• **Work instructions**: Can you reproduce, word for word, the part of the Valentine's Day stories starting with "Warning: this story" and going on through "out a solution."?

• **Provided text**:
↓↓↓
Thanks to everyone who submitted their lovey-dovey and embarrassing past Valentine’s Day stories. Here’s our top 5 favorites that made us laugh, cry and a combination of both:
On Valentine’s Day, my boyfriend texted me, “Happy Chinese New Year.” At first I thought it was a silly joke and that an extravagant surprised awaited me later in the day. But, turns out my boyfriend just forgot and was really wishing my a Happy Chinese New Year. Those were the only words I heard from him all day.
Warning: this story contains mushy feelings and happiness.
Long distance is the absolute worse.
My boyfriend and I have survived the infamous freshman Turkey Drop and we survived the sophomore slump. But as a junior couple, what were we supposed to do for Valentine’s Day. How many cute surprises can you send? And Skype just doesn’t feel the same after a while.
Feeling the dread, I enlisted two of my best friends. One is from high school and goes to school in Southern Californian while the other is studying abroad in Europe right now. We discussed the problem at length before figuring out a solution.
Three adorable cards from three unique places, each with a little Valentine’s Day message on it.
It was pretty cute in my opinion.
↑↑↑
• **Information shown**:
↓↓↓
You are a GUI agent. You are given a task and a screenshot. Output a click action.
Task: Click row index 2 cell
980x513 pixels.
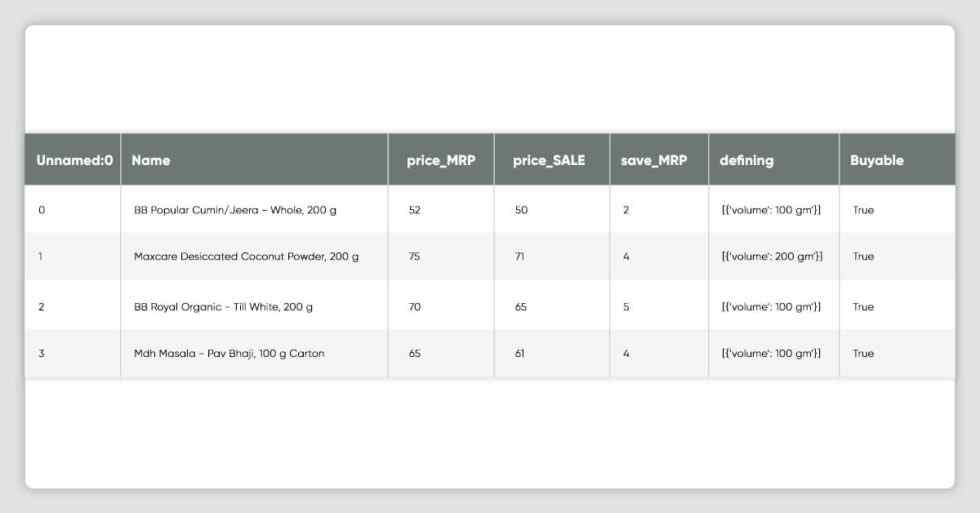point(41,307)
↑↑↑
• **Exercise answer**:
Warning: this story contains mushy feelings and happiness.
Long distance is the absolute worse.
My boyfriend and I have survived the infamous freshman Turkey Drop and we survived the sophomore slump. But as a junior couple, what were we supposed to do for Valentine’s Day. How many cute surprises can you send? And Skype just doesn’t feel the same after a while.
Feeling the dread, I enlisted two of my best friends. One is from high school and goes to school in Southern Californian while the other is studying abroad in Europe right now. We discussed the problem at length before figuring out a solution.